会期:2009/05/16~2009/05/31

湘南くじら館[神奈川県]

1967年の結成以来、関西を中心に活動している前衛美術集団「THE PLAY」。本展は、その主要メンバーのひとりである三喜徹雄による個展。ブリキやアルミの廃材をもとに動物のかたちに加工したオブジェや、海岸で集めた流木を組み合わせたオブジェの写真、「THE PLAY」のハプニングスで用いた木彫りのカヌーを輪切りにして作ったベンチなどを発表した。いずれの作品にも通底しているのは、目前の素材を別のかたちに作り変えるという単純明快な原則。

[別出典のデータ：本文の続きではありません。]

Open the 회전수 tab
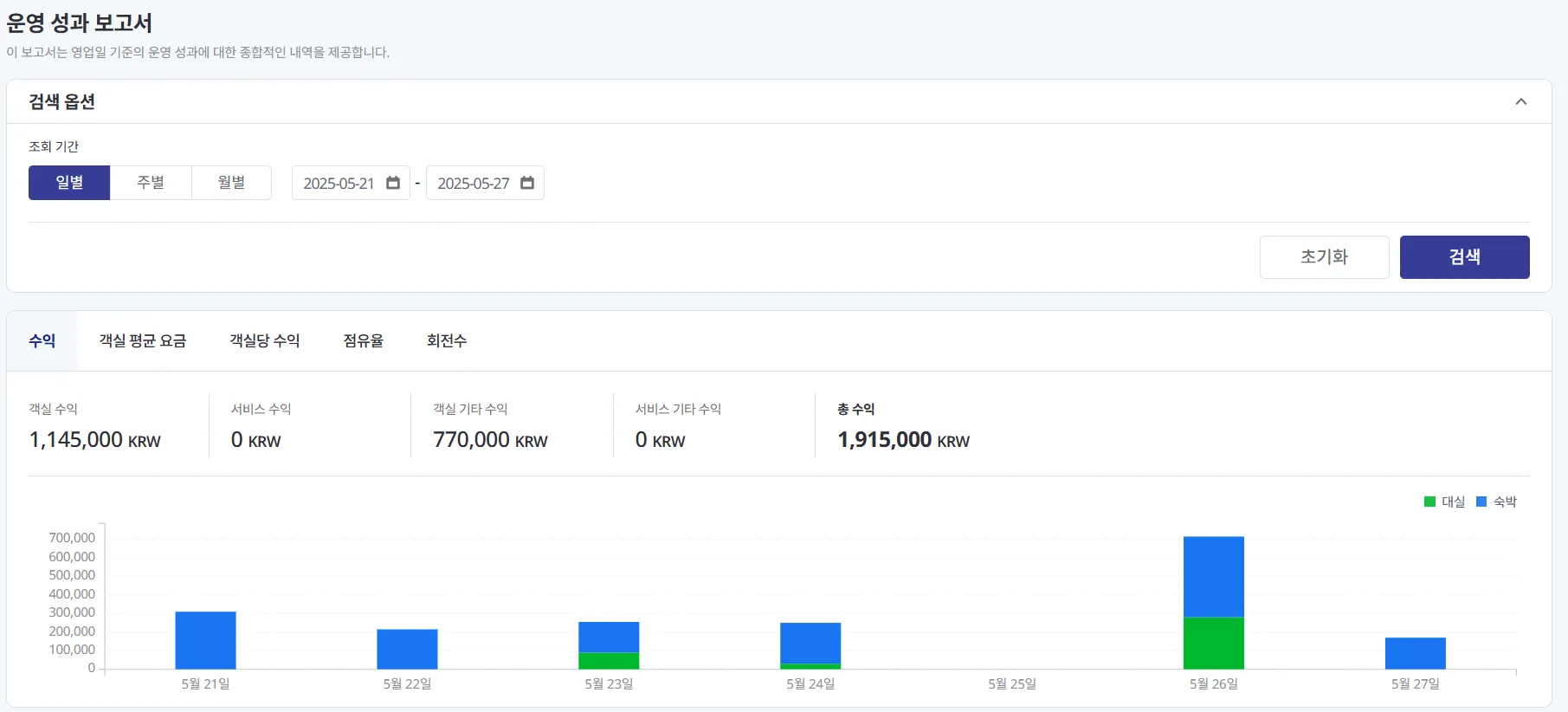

廃材利用はもちろん、海岸のオブジェも巨大な流木を細い木々で支えながら持ち上げたもので、木彫りのカヌーにいたっては美術館で保存されるに値する「作品」をぶった切ってベンチにしてしまうありさまだ。「作品」に商業的ないしは歴史的な価値を付加するのが自明視されている昨今だからこそ、こうした原則をいまだに忠実に実践している美術家は今以上に評価されるべきではないだろうか。なぜなら、私たちの心を大きく揺さぶるのは、商品と見分けがつかないアートワークなどではなく、この原則をただひたすら追求することに没頭するアーティストの潔い姿勢にほかならないからだ。美術家にとってのエートス(心意気)をまざまざと見せつけられた気がした。

2009/05/29(金)(福住廉)

水墨画の輝き──雪舟・等伯から鉄斎まで

会期:2009/04/25~2009/05/31

出光美術館[東京都]

雪舟から等伯、宗達、光琳、玉堂、鉄斎まで、水墨画の錚々たる描き手たちをそろえた展覧会。ここ最近立て続けに催された水墨画の展覧会のなかでは、質的にも量的にも突出して充実した内容だった。色彩を放棄した水墨画であるにもかかわらず、いずれの作品も光り輝いているように見えたから、タイトルに偽りはない。